Bei meinen Recherchen zu den neuen Veranstaltungstarifen der Gema interviewte ich einige Protagonisten der Wiesbadener Musikszene. Da mir diese recht ausführliche und auch interessante Antworten auf meine Fragen gaben, die ich nicht alle in dem Artikelunterbringen konnte, dokumentiere ich diese Antworten hier, um euch einen noch etwas tiefergehenden und umfassenderen Blick auf das Thema zu geben. Heute ein Interview mit Julius Wagner, dem Hauptgeschäftsführer der Dehoga Hessen.
Julius Wagner ist Hauptgeschäftsführer der Dehoga Hessen. Der deutsche Hotel- und Gaststättenverband ist ein entschiedener Gegner der neuen Gema-Veranstaltungstarife und versucht zu verhindern, dass sie in der momentanen Form wirksam werden.
Herr Wagner, gelten die neue Tarife auch für normale Kneipen und Cafés, in denen Musik nur vom Band/CD/Laptop zur Hintergrundbeschallung gespielt wird?
Die Tarifreform betrifft die gesamte Branche, insbesondere alle musikrelevanten Bereiche von der Bar mit Hintergrundmusik bis zur Großraumdiscothek. Gerade für die sogenannte Musikkneipen, die vom „Band“ (laptop etc.) Musik abspielen sind die Steigerungen drastisch (über 1500 Prozent…).
Wie viele Gastwirte und Clubbetreiber sind von der Reform betroffen oder anders gefragt, wie viele Mitglieder haben Sie in Wiesbaden?
Da die Mitgliedschaft im Verband freiwillig ist, sind nicht alle Betriebe in Wiesbaden bei uns Mitglied. 155 Betriebe haben sich im Stadtgebiet Wiesbaden im DEHOGA Hessen organisiert. Davon sind sechs ausgewiesene Discotheken.

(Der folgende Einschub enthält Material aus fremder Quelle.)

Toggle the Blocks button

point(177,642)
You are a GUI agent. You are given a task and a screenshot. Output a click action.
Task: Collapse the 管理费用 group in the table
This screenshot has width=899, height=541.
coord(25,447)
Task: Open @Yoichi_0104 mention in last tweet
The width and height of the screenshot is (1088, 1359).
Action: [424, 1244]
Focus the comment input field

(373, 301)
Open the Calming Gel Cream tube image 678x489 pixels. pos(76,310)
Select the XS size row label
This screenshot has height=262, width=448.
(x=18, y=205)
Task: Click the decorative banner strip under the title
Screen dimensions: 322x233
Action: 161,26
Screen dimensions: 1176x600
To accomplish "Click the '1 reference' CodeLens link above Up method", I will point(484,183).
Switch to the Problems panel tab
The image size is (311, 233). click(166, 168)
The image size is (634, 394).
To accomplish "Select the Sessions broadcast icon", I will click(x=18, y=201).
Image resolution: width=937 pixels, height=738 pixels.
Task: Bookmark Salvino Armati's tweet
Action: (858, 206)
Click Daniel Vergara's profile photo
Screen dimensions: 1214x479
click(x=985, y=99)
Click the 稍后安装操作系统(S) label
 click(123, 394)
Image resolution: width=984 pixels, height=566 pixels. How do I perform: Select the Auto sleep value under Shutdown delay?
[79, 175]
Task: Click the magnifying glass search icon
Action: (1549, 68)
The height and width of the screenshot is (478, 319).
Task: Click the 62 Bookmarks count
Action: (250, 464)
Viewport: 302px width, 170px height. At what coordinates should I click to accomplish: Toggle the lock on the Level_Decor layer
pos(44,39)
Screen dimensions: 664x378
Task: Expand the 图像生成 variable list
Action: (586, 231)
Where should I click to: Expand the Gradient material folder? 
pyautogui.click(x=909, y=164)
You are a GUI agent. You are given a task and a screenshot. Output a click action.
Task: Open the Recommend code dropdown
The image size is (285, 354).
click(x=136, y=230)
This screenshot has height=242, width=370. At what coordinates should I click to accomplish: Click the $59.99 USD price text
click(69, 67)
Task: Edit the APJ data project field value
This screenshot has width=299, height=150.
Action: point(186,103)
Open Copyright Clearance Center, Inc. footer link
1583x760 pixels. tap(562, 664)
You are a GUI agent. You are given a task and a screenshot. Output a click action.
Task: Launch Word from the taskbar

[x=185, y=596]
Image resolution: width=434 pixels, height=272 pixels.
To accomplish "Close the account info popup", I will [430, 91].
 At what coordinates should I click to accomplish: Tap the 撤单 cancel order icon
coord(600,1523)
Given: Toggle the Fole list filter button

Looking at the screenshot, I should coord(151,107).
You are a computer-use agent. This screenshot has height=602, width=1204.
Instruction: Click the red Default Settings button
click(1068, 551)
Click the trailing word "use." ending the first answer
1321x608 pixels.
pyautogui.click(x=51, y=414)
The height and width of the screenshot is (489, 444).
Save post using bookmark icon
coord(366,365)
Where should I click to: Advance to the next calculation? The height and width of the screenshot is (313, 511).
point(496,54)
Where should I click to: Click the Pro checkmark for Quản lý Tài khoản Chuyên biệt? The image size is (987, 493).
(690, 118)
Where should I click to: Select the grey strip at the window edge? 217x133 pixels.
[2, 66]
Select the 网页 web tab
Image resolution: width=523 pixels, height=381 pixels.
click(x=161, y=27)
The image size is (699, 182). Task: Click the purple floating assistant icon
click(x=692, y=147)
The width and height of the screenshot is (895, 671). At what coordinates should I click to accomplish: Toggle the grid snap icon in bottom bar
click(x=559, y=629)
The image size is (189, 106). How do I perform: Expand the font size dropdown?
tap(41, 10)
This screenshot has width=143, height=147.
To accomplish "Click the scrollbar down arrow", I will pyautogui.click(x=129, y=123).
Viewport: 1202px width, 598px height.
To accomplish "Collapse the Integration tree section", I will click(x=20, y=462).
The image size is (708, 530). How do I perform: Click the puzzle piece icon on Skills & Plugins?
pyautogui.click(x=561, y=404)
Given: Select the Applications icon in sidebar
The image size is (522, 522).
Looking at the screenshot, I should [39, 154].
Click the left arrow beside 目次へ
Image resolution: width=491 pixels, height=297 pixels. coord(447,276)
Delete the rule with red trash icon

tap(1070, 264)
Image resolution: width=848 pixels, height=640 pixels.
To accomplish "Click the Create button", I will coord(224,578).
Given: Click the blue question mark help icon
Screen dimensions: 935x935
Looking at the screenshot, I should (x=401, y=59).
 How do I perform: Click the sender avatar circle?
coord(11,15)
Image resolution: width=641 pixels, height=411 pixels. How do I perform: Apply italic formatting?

Die Anzahl der betroffenen Betriebssegmente liegt jedoch deutlich höher.
Droht Wiesbaden ein „Clubsterben“ und Kneipen ohne Musik, wenn die Reform so kommt wie geplant?
Davon müssen wir in einzelnen Fällen aufgrund der Berechnungen und vor allem aufgrund direkter Aussagen der Wiesbadener Clubbetreiber leider ausgehen. Die GEMA Tarifreform bedroht in einer nie da gewesenen und branchenfernen Art und Weise die Clublandschaft Wiesbadens.
In Berlin haben sich Clubbetreiber zusammengetan, um gegen die geplante Reform zu protestieren? Würde die Dehoga Wiesbadener Clubbetreiber und Gastwirte bei einem ähnlichen Ansinnen unterstützen?
Selbstverständlich. Wir tun dies bereits. Mit unserer bundesweiten durchgeführten Aktion „Es ist 5 vor 12“ haben wir auch in Wiesbaden und Frankfurt Aktivitäten in den Clubs durchgeführt. Zuletzt führten wir am 24. August eine gemeinsame Aktion mit dem Hessischen Wirtschaftsminister und uns in einem Wiesbadener Club durch (im Gestüt Renz, Anm. Falk Sinß). Im Übrigen stehen wir in ständigem Austausch mit den Betreibern von Clubs und Discotheken, insbesondere in Frankfurt.
Die Gema sagt, für die meisten Betreiber werde es mit den neuen Tarifen preiswerter, ihr Verband sagt das Gegenteil. Wer hat recht?
Die GEMA betreibt Augenwischerei. Bei konkreten Nachfragen und der Konfrontation mit den Berechnungen auf Grundlage ihrer Reform weicht die GEMA aus. Nach wie vor legt die GEMA trotz mehrfacher Aufforderung keine Zahlen bzgl. der behaupteten Entlastungen in unserer Branche vor. Im Gegenteil: Die GEMA verdeutlicht immer wieder, dass sie von den Gastronomen und Discothekenbetreibern mehr Geld einnehmen will. Ich erspare Ihnen hier einige nicht zitierfähige Aussagen der GEMA Bezirksdirektion…
Was unternimmt die Dehoga noch gegen die Reform?
Der DEHOGA (Bundesverband) führt aktuell an der Seite der Bundesvereinigung der Musikveranstalter das Schiedsstellenverfahren vor dem zuständigen Deutschen Patent- und Markenamt in München mit der Möglichkeit der weiteren gerichtliche Auseinandersetzung. Des weiteren sensibilisieren wir Politik und Öffentlichkeit für die Brisanz des Themas.